--- Begin EXTRACT PROVIDED ---

In today’s economy, organisations communicate and build relationships with their customers and prospects through online and offline channels. From traditional methods of communication, such as direct mail and storefronts, to sophisticated communication via a company’s e-business, each interaction represents a valuable opportunity to capture information about customer needs, interests and preferences.

More specifically, an e-business offers a unique characteristic that other channels do not – near realtime behavioural information, which can be indicative of future purchasing and visitor browsing behaviour. With each click of the mouse, web site visitors indicate what products they are interested in, what promotions they respond to and what services they need, empowering business managers to better serve their customers’ needs in order to increase marketing efficiency, reduce operating costs and build stronger, more profitable relationships with customers.

While web data is an invaluable source of customer information, it poses a unique challenge to businesses seeking a more complete view of their customers. Detailed data about a web visitor’s actions on a web site is captured through the logs from the web site’s web servers or tagged. Clickstream data is very raw and massive in scale, and while there is tremendous information available, extracting that information and organising it in a useful way is difficult. Successful analysis of web customer data is dependent on the creation of a robust data warehouse, which serves as a central repository for web data and a source for further analysis and reporting.

Today, the use of data warehousing and sophisticated analytics places powerful information about customers directly into the hands of marketing, e-business and service professionals who can directly analyse and measure the return on their web initiatives.

But the power of e-business intelligence does not stop with web data. A deeper value of an e-business is unlocked when behavioural information can be connected to an individual, and then integrated with information from other channels. The joining of historical information, including transactions through different enterprise touchpoints, marketing campaigns and service contacts, with web site browsing behaviour provides a more complete, multi-channel view of customers and prospects. The web site browsing behaviour and/or responses to e-mail campaigns and newsletters indicate what visitors have immediate interest in and, when coupled historical purchase information, can provide a powerful indicator of future behaviour or actions. This information is invaluable to organisations that wish to build stronger, more profitable relationships with their customers by providing personalised service and relevant marketing offers.

The key to providing detailed, web site analysis is extracting and maintaining the pertinent information from the raw clickstream data. The volume of clickstream data, the dynamic and rapid changes to the interpretation of the data as information is changed on the site and new campaigns are added, and the wide variety of web site implementations combine to provide a constantly evolving and rapidly changing environment.

--- End EXTRACT PROVIDED ---
--- Begin RECORDED INFORMATION ---

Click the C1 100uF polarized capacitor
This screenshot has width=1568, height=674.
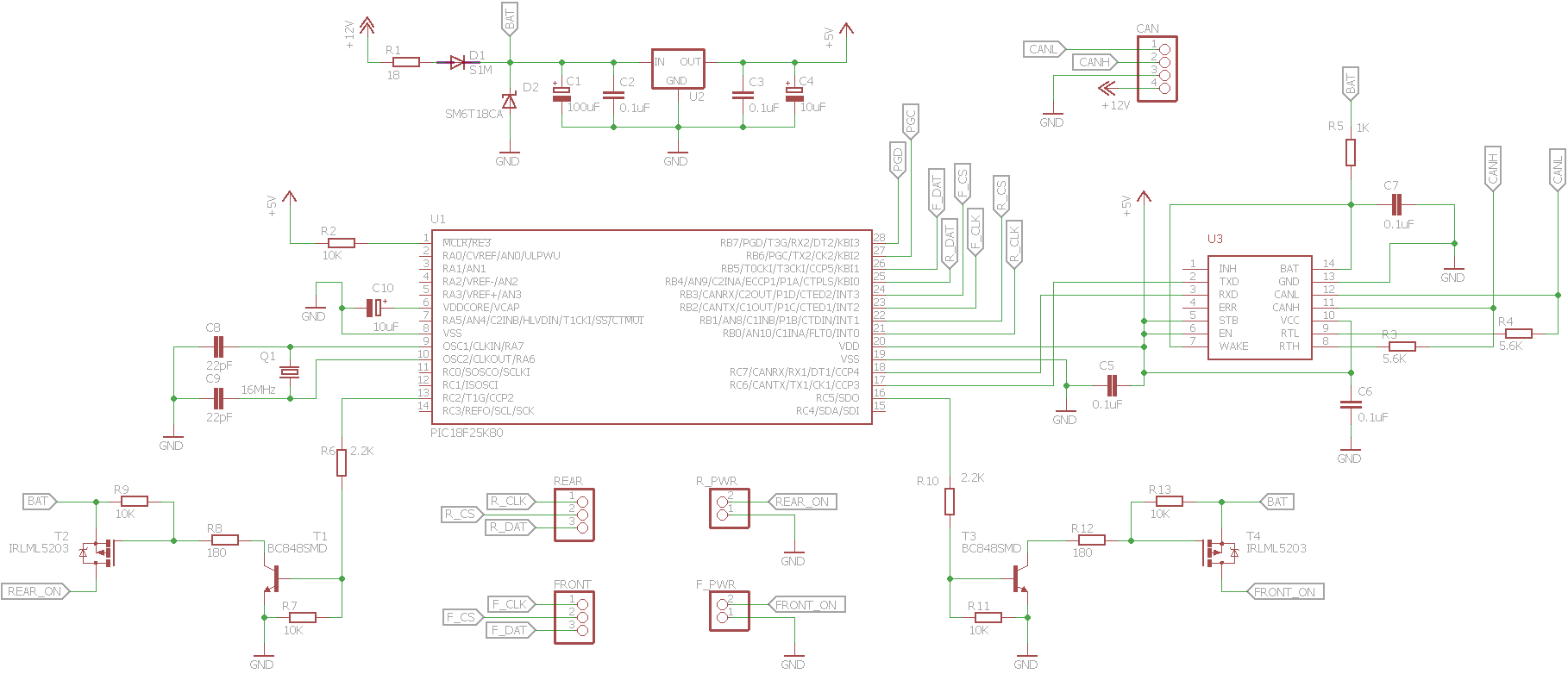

--- End RECORDED INFORMATION ---

TASK LIST »
• 1. Based on the passage on web customer data, mark each statement yes or no and quote the words that decide it: (a) Clickstream data is raw and large in scale. (b) Direct mail provides near realtime behavioural information. (c) A data warehouse serves as a central repository for web data.
• 2. According to the passage on web customer data, what is the key to providing detailed web site analysis?
The data above is separate from the passage on web customer data.

ANSWERS GIVEN »
• 1.
(a) Yes: "Clickstream data is very raw and massive in scale"
(b) No: "an e-business offers a unique characteristic that other channels do not – near realtime behavioural information"
(c) Yes: "which serves as a central repository for web data and a source for further analysis and reporting"

• 2. Extracting and maintaining the pertinent information from the raw clickstream data.